Who wants to live in a world without polar bears?! There is no other animal that conjures up such majestic and fearful images of the wild Arctic than Ursus maritimus. Polar bears are the largest land-based predators on the planet. They survive exclusively on ringed seals, which provide them with a very high calorie source of fat for surviving the extreme cold of the Arctic. They are actually thought to be as smart as apes and must employ this intelligence to hunt down tricky ringed seals.
I have a very close attachment to the fate of polar bears because of a nickname that I developed while in my first year in undergraduate school. I was going home one weekend with some friends to a high school football game and it was quite frigid outside. I believe the temperature was around 27 degrees. I had the urge to stick my head out the window and feel the chilly air so I did. One of my friends yelled at me to close the window and then said, “It’s freezing out there, close the window! What the hell are you, some kind of polar bear?!” Because of this comment, my height and my fair skin and hair, the nickname stuck and I have been interested in polar bears ever since.
Where’s the ice?
Like many other species on the planet, the survival of polar bears is threatened by habitat loss. However, the effects of global warming on the habitat of polar bears are greater in polar bear habitat because temperatures at the poles are rising faster than those on other parts of the globe. This means that much of the sea ice that polar bears depend on for hunting and breeding is melting away, leaving them with smaller amounts of ice to inhabit.
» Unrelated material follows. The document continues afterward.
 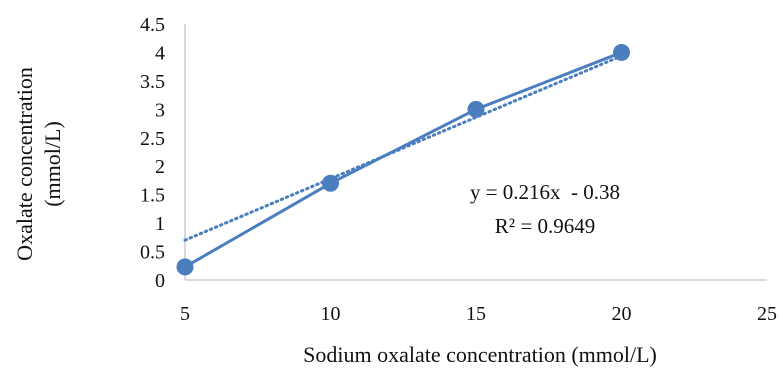 What do you see at coordinates (152, 196) in the screenshot?
I see `y-tick-label: 1.5` at bounding box center [152, 196].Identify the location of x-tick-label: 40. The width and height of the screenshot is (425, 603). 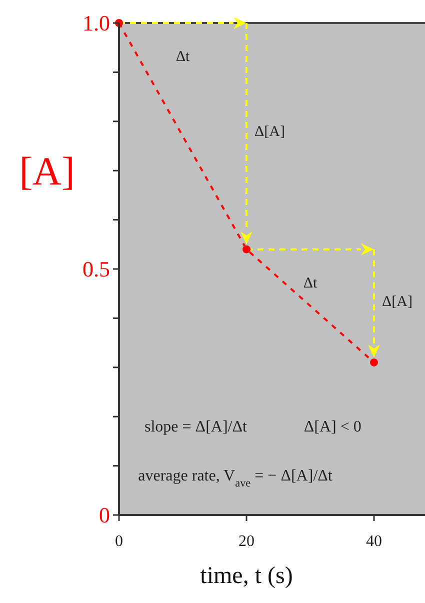
(374, 542).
Research by the IUCN Polar Bear Specialist Group show that 8 out of 12 polar bear populations studied in 2009 are declining compared to only 5 populations that were declining in 2005. Even if we stopped pumping out all the greenhouse gases we put into the Earth’s atmosphere tomorrow, the results of global warming would still carry on for several years into the future. This means that we have to act soon to reverse the trend of warming in time to save enough sea ice for polar bears to survive. If we do not, I will have a meaningless nickname and this would be horrible.
Your call to action
There are many simple ways that we can all reduce the amount of greenhouse gases being pumped into the atmosphere: carpooling, buying a fuel-efficient vehicle, composting our food waste rather than sending it to the landfill, conserving water in domestic use helps reduce energy use significantly and buying local and/or organic reduces the amount of fuel burnt for food transportation and pesticide use. These are all simple things that we can do without putting a large dent in our wallet to help curb greenhouse gases.